社会全体でインフラ維持に必要な職種の処遇改善に取り組む

社会インフラ維持に必要な職種について、処遇が要因で働き手不足となる状況から脱却する必要があることから、「国・地方公共団体や企業などを含む社会全体で、賃金、雇用形態を含めた処遇面の改善に取り組むことにより、雇用の安定化を図り、一人一人が活躍できる力を高めていくことが重要」だと強調した。

また、現場人材の処遇向上に向けては、求められるスキルと労働者のスキルの両方の見える化が必要だが、「これらのスキルの見える化が進んでいない」という課題があることから、企業横断的なスキル評価として「技能検定制度」や2024年に創設された「団体等検定制度」の枠組みを活用し、「各業界内におけるスキルの標準化とキャリアラダーの構築を進めることでスキルを明確化する必要がある」と指摘。キャリアラダーがある標準化された評価制度の整備を行うとともに、賃金との関係を明らかにすることで、個々の企業の採用や昇給の場面でも活用できるメリットが生じるとした。

また、「賃金相場」を明らかにする取り組みと労働者のスキルの見える化は独立して行うのではなく、より効果的に進めるためには、業界ごとにスキルと賃金が連動する形の仕組み作りを行っていくことが必要だとした。

企業規模や雇用形態で差異が出ない人材育成環境の整備を

企業が労働生産性を向上させ、競争力を強化するためには、先端的な設備投資等有形資産の投資とともに DX 投資、研究開発投資、人材育成等無形資産の投資を行うとともに、時代の変化に合わせた事業モデルや業務プロセスの見直しが重要だと強調。

そのため企業の人材育成について、報告書は、「企業規模や雇用形態により機会の差異が出ないよう、人材育成を行う環境を整える必要がある」とし、「支援制度については、人材の育成が労働生産性の向上につながるよう、助成金の支給効果の高いところに集中的に支援することが望ましい」と提案した。

さらに、「企業の経営戦略や人材戦略と人材育成の方針を合致させることが望ましい」としたうえで、「経営者が将来の経営ビジョンを明確にし、経営戦略に必要な人材育成を明らかにするよう、企業に周知啓発が必要」だと提言した。

DX人材や経営戦略を行うマネジメント層などの専門的な人材の活用についても言及し、地方や中小企業においては、高度人材が多いと考えられる都市部から副業・兼業といった形で受け入れていくことが考えられるとした。
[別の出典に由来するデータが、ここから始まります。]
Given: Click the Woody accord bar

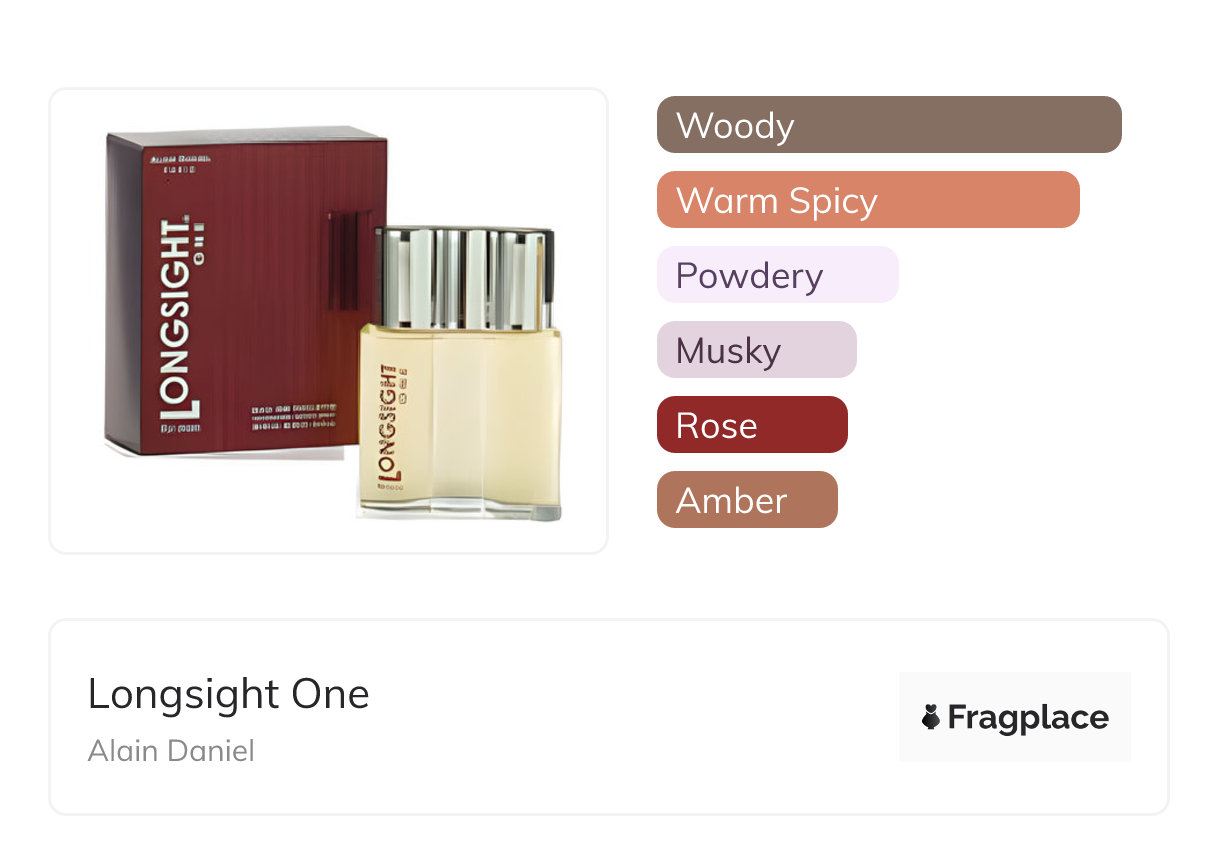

報告書はまた、労働生産性の向上には労働政策だけでは足りないため、「産業政策との両輪で取り組むことが重要」だと指摘している。

ワーク・ライフ・バランスがとれる働き方で労働参加を推進

施策の方向性の2番目の「労働参加率の向上」については、女性や高齢者のさらなる労働参加の推進が考えられると指摘。そのうえで、女性・高齢者を含めたさらなる労働参加の推進には「多様なニーズに対応し、ワーク・ライフ・バランスがとれる働き方ができるよう、長時間労働の抑制、処遇の改善、仕事と家庭の両立支援が必要」と強調するとともに、長時間労働の抑制を前提としたうえで、「労働時間や休暇等に関する労働者のニーズを踏まえ、柔軟な働き方を推進していくことが必要である」とした。
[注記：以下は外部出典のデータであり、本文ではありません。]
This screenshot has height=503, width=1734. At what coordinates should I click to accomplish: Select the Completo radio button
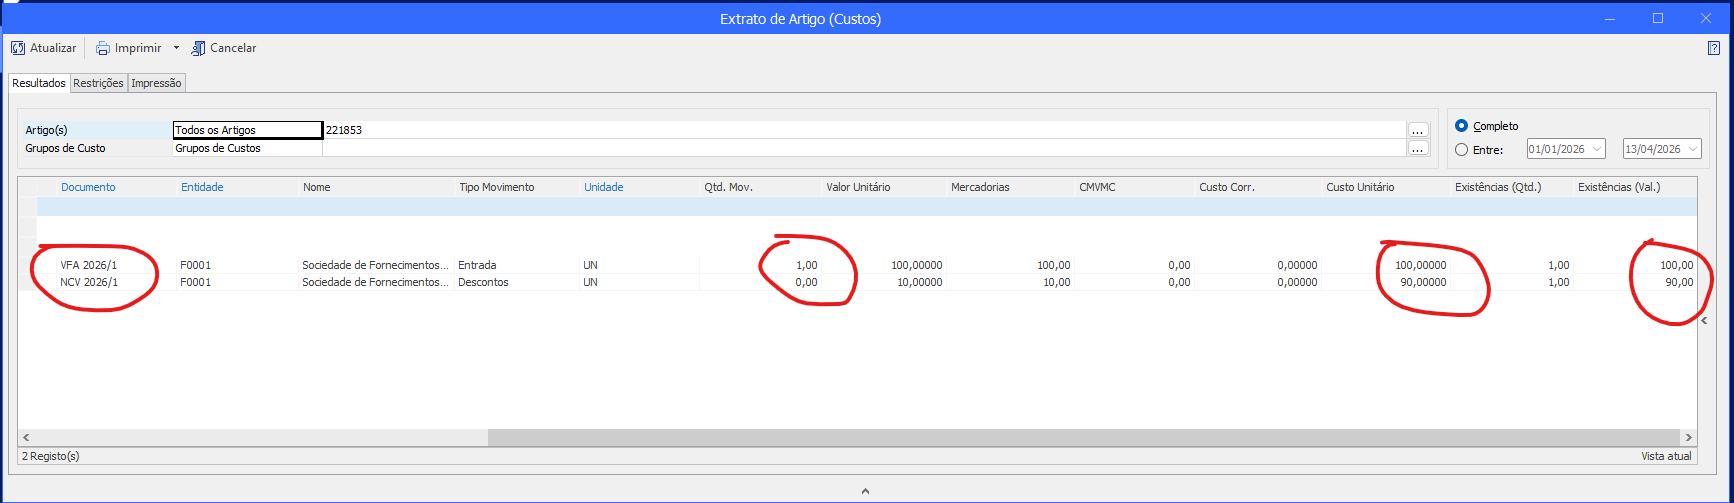1462,126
また、多くの労働者がリ・スキリングを行う際の課題として「学習時間の確保」をあげているというアンケート調査の結果をもとに、「多様なニーズに応じた働き方を推進することは、労働者のスキル獲得に向けた時間の確保につながる」とした。

人手確保につながる多様なニーズに応じた働き方

さらに、共働き世帯の増加やテレワークなどの柔軟な働き方が増えていることなどを背景に、「働き方に関する個人の価値観が多様なものとなっている」とし、特に地方において、多様なニーズに応じた働き方を推進することは、人手確保につながる可能性があると指摘。

柔軟な働き方については、2020年の新型コロナ感染症の拡大以降、テレワークの制度を導入する企業が増加したものの、2022年以降は制度の利用が減少傾向にあることをふまえ、テレワークをはじめとした制度の導入をすでに行っている企業については、「労働者がライフステージの状況等のニーズに合わせてこれらの制度が使えるよう雇用管理を行っていくことが必要」だとした。

すべての年齢層でアンコンシャス・バイアスの解消を

施策の方向性の3番目の「ジェンダーギャップの解消」については、労働政策による企業・労働者への働きかけだけでなく、学校段階からの教育政策の取り組みや、男女共同参画政策を通じた社会意識への働きかけなどを通じ、すべての年齢層に対するアンコンシャス・バイアス解消を含めた取り組みが行われることが重要だと強調した。

また、地方における企業活動、地域活動などついては、その担い手が、性別や年齢等で多様であること、すなわち、性別や年齢等により役割が固定化されないことが必要だとしたうえで、「地域に根強い固定的な性別役割分担意識等を解消し、職場や地域社会などにおいて、女性の意見を取り入れ、反映するとともに、意思決定過程への女性の参画を促進する取組みを地方社会全体で行うことが重要」と述べた。

さらに、地域に最も近い存在である地方公共団体が、商工会議所などの経済団体や地元企業、有識者や地域の労働関係団体、自治会など多様なメンバーの協力のもと、地域密着型で、職場のみならず、家庭・社会における慣習や慣行も含めて見直すことで、固定的性別役割分担意識やアンコンシャス・バイアスをはじめとした「ジェンダーギャップの解消」を進めていくことが効果的だとしている。

中小企業も男女間賃金差異などの積極的な公開を

施策の方向性の4番目の「情報ギャップの解消」については、男女間賃金差異や女性管理職比率などの情報公開の対象となっていない中小企業も、「求職者に企業を知ってもらい、人材確保につなげる観点から、これらの企業情報について、企業自らが積極的に公開を行うことが必要」とした。

また、企業の情報発信、情報開示が、求職者に効果的に伝わることが必要だとして、「このためには、求職者が、企業の職場情報等に気軽にアクセスできるようにこれらの情報を一元的に把握ができる仕組みの構築が重要だ」と提言した。

関係者に対するわかりやすいメッセージを初めて掲載

今回の報告書は、以上のような現状・課題の指摘や政策提言を盛り込むだけでなく、「労働者の多くを占める地方・中小企業の働き方について考えることが重要である」との認識の下、初めての試みとして、「地方で働いている・働こうとしている皆様」「中小企業で働いている・働こうとしている皆様」「地方の企業の皆様」「中小企業の皆様」に対し、わかりやすくメッセージが伝わるよう、それぞれに対する「本部会からのメッセージ」もあわせて掲載した。

「地方で働いている・働こうとしている皆様」「中小企業で働いている・働こうとしている皆様」に対しては、「皆様の『スキルの見える化』『リ・スキリング』『キャリア形成』のサポート体制を整備していきます」などのメッセージを盛り込んだ。「地方の企業の皆様」「中小企業の皆様」に対しては、「人材育成のために経営ビジョンを明確にしてみましょう」などと呼びかけている。